Tolkien havia criado dois tipos de seres que viviam
na Terra Média: os elfos e os orcs. Os orcs eram elfos que seguiram o caminho
do mal, numa clara alusão a questão do anjo caído, do cristianismo. Enquanto os elfos são criaturas quase divinas,
angelicais, os orcs possuem uma aparência monstruosa, demoníaca. Os elfos são
seres que vivem em estreito contato com a natureza. Já os orcs gostam de
máquinas, de produção (lembrando que os orcs, sob a supervisão de Saruman, o
antigo líder da ordem a qual Gandalf pertencia, ‘produziram’ seres que seriam o
exército de Sauron na batalha pelo controle da Terra Média), de destruição e de
escravizar outros seres (ou até mesmo outros orcs) para trabalharem para eles.

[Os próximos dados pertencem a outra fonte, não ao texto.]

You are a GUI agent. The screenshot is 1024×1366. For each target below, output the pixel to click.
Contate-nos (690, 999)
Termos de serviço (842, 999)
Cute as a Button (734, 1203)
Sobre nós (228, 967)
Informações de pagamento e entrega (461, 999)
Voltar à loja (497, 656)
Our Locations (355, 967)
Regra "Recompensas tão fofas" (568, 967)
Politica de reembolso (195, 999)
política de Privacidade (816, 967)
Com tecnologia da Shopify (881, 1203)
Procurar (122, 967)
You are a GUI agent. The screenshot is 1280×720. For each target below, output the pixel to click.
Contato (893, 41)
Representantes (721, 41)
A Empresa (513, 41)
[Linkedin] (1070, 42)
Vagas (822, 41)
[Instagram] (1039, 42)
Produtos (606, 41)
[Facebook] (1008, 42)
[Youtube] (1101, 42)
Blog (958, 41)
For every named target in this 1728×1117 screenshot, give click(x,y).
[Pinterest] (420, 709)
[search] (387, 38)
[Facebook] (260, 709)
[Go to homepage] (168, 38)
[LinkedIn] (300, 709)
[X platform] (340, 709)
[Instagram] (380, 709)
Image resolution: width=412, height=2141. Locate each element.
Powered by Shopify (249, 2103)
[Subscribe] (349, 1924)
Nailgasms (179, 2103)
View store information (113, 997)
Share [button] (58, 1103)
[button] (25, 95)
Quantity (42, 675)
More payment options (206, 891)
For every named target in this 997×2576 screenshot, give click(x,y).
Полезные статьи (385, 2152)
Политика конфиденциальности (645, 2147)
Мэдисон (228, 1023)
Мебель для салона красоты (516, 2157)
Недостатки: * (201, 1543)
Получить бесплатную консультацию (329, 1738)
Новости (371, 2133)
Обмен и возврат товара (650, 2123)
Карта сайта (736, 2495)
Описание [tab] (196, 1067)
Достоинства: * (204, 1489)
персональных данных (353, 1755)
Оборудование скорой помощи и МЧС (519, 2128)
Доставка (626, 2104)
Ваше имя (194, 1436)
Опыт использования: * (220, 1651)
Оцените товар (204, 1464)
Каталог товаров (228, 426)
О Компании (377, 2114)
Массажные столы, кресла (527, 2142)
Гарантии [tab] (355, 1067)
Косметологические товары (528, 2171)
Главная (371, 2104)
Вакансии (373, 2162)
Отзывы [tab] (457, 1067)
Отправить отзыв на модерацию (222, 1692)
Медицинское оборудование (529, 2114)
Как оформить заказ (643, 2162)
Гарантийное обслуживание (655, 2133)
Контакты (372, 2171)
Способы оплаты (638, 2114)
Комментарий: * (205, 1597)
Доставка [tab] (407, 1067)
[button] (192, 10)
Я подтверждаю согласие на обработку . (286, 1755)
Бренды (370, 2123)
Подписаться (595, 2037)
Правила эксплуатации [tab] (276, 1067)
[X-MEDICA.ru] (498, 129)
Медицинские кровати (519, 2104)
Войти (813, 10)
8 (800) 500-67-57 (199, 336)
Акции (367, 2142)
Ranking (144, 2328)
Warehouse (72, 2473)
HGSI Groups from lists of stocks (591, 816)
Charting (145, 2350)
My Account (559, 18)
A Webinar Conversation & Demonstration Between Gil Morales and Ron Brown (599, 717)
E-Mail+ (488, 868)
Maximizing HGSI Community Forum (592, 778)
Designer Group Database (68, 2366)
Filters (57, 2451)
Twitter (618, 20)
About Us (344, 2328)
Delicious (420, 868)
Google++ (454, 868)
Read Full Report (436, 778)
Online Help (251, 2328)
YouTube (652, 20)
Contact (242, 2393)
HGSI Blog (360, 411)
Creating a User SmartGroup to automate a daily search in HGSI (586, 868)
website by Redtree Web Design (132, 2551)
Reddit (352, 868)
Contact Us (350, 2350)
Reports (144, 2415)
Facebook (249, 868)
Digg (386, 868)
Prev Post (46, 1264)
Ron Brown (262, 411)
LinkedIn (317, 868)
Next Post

Uma alusão à crescente industrialização e ao capitalismo que permeavam toda a
Inglaterra.
Desiludido, Frodo resolve partir juntamente com os
elfos. Os elfos resolveram partir por perceberem que não pertenciam mais àquela
‘nova era’ que se iniciava. Frodo, vendo a destruição que havia sido feita no
Condado, também não se sentia mais parte daquilo. Assim como Tolkien. Enquanto
Frodo e os elfos partiram em busca de refúgio em novas terras, Tolkien se
refugiava nas terras da ficção.
No início do texto, dissemos que se discute se a
literatura pode ser “algo totalmente dissociado do mundo chamado ‘real’ ou ser
dela uma espécie de espelho, refletindo o que nela acontece e, não raro,
influenciando o que nela acontece”. Os episódios vividos por Tolkien parecem
apontar para o fato de que, mesmo quando cria um universo totalmente novo, o
autor não consegue se desvencilhar do que acontece em seu próprio universo.